>> Start Text segment
Re: [PATCH v10 10/16] KVM: x86: Introduce KVM_GET_SHARED_PAGES_LIST ioctl

From: Ashish Kalra
Date: Thu Feb 25 2021 - 15:21:38 EST


On Wed, Feb 24, 2021 at 10:22:33AM -0800, Sean Christopherson wrote:
> On Wed, Feb 24, 2021, Ashish Kalra wrote:
> > # Samples: 19K of event 'kvm:kvm_hypercall'
> > # Event count (approx.): 19573
> > #
> > # Overhead Command Shared Object Symbol
> > # ........ ............... ................ .........................
> > #
> > 100.00% qemu-system-x86 [kernel.vmlinux] [k] kvm_emulate_hypercall
> >
> > Out of these 19573 hypercalls, # of page encryption status hcalls are 19479,
> > so almost all hypercalls here are page encryption status hypercalls.
>
> Oof.
>
> > The above data indicates that there will be ~2% more Heavyweight VMEXITs
> > during SEV guest boot if we do page encryption status hypercalls
> > pass-through to host userspace.
> >
> > But, then Brijesh pointed out to me and highlighted that currently
> > OVMF is doing lot of VMEXITs because they don't use the DMA pool to minimize the C-bit toggles,
> > in other words, OVMF bounce buffer does page state change on every DMA allocate and free.
> >
> > So here is the performance analysis after kernel and initrd have been
> > loaded into memory using grub and then starting perf just before booting the kernel.
> >
> > These are the performance #'s after kernel and initrd have been loaded into memory,
> > then perf is attached and kernel is booted :
> >
> > # Samples: 1M of event 'kvm:kvm_userspace_exit'
> > # Event count (approx.): 1081235
> > #
> > # Overhead Trace output
> > # ........ ........................
> > #
> > 99.77% reason KVM_EXIT_IO (2)
> > 0.23% reason KVM_EXIT_MMIO (6)
> >
> > # Samples: 1K of event 'kvm:kvm_hypercall'
> > # Event count (approx.): 1279
> > #
> >
> > So as the above data indicates, Linux is only making ~1K hypercalls,
> > compared to ~18K hypercalls made by OVMF in the above use case.
> >
> > Does the above adds a prerequisite that OVMF needs to be optimized if
> > and before hypercall pass-through can be done ?
>
> Disclaimer: my math could be totally wrong.
>
> I doubt it's a hard requirement. Assuming a conversative roundtrip time of 50k
> cycles, those 18K hypercalls will add well under a 1/2 a second of boot time.
> If userspace can push the roundtrip time down to 10k cycles, the overhead is
> more like 50 milliseconds.
>
> That being said, this does seem like a good OVMF cleanup, irrespective of this
> new hypercall. I assume it's not cheap to convert a page between encrypted and
> decrypted.
>
> Thanks much for getting the numbers!

Considering the above data and guest boot time latencies
(and potential issues with OVMF and optimizations required there),
do we have any consensus on whether we want to do page encryption
status hypercall passthrough or not ?

Thanks,
Ashish
>> End Text segment
Stated goal a: In the mailing-list reply on page encryption status hypercalls, copy the passage from "On Wed, Feb 24, 2021 at" to "encryption status hypercalls." word for word.
>> Start Raw records
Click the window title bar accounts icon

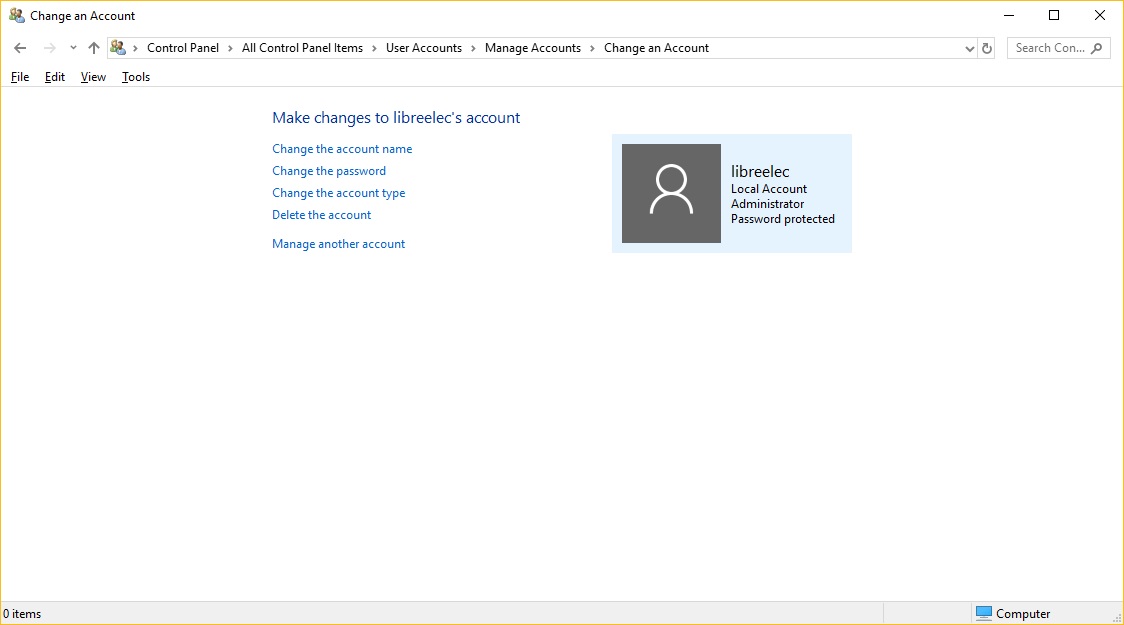coord(17,16)
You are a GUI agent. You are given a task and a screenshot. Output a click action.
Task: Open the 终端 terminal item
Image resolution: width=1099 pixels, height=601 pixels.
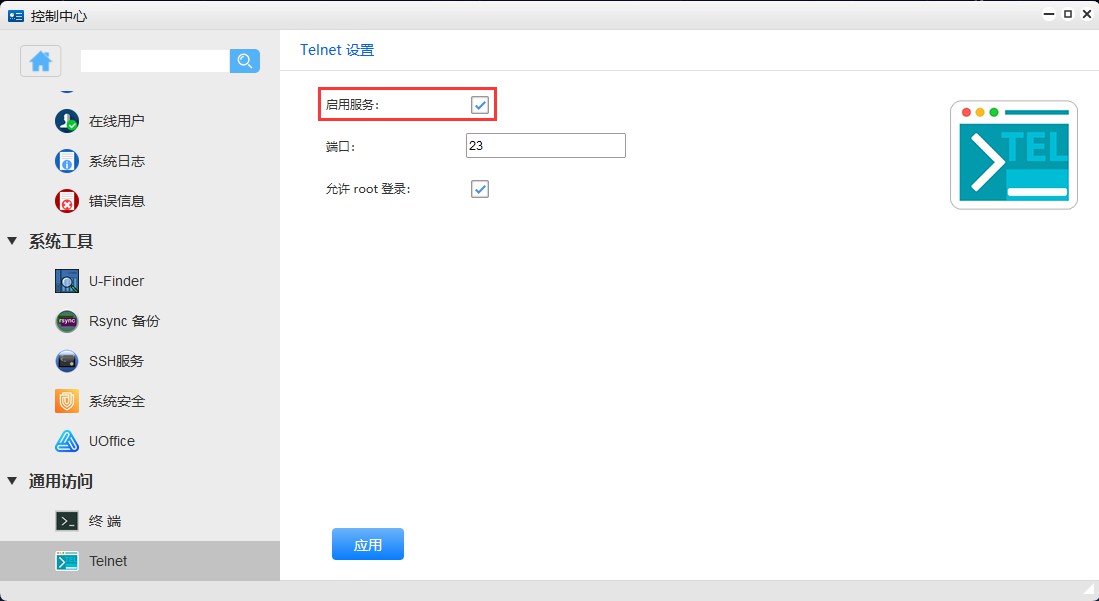(104, 520)
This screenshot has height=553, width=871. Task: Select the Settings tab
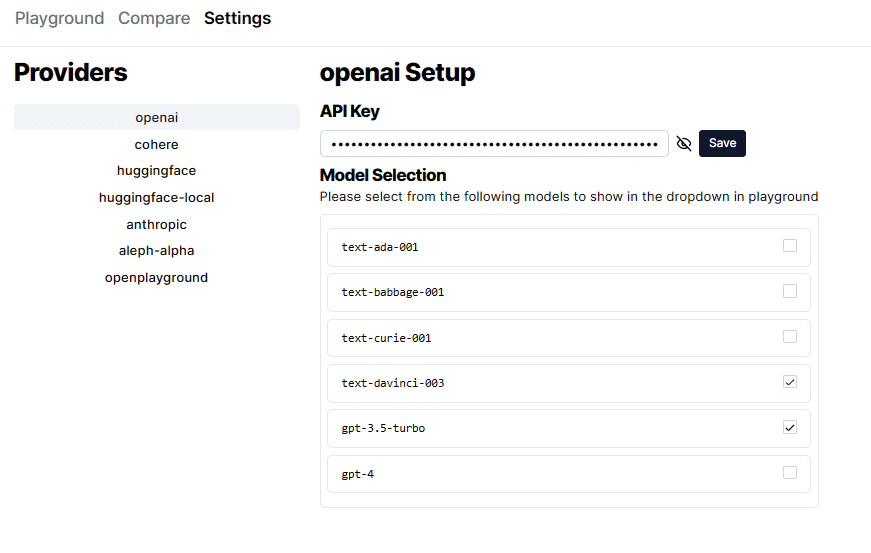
>> End Raw records
Stated goal b: Repeat the rows above word for word, and omit the pictures from your answer.

Task output a:
On Wed, Feb 24, 2021 at 10:22:33AM -0800, Sean Christopherson wrote:
> On Wed, Feb 24, 2021, Ashish Kalra wrote:
> > # Samples: 19K of event 'kvm:kvm_hypercall'
> > # Event count (approx.): 19573
> > #
> > # Overhead Command Shared Object Symbol
> > # ........ ............... ................ .........................
> > #
> > 100.00% qemu-system-x86 [kernel.vmlinux] [k] kvm_emulate_hypercall
> >
> > Out of these 19573 hypercalls, # of page encryption status hcalls are 19479,
> > so almost all hypercalls here are page encryption status hypercalls.

Task output b:
Click the window title bar accounts icon

coord(17,16)
You are a GUI agent. You are given a task and a screenshot. Output a click action.
Task: Open the 终端 terminal item
Image resolution: width=1099 pixels, height=601 pixels.
(104, 520)
This screenshot has height=553, width=871. Task: Select the Settings tab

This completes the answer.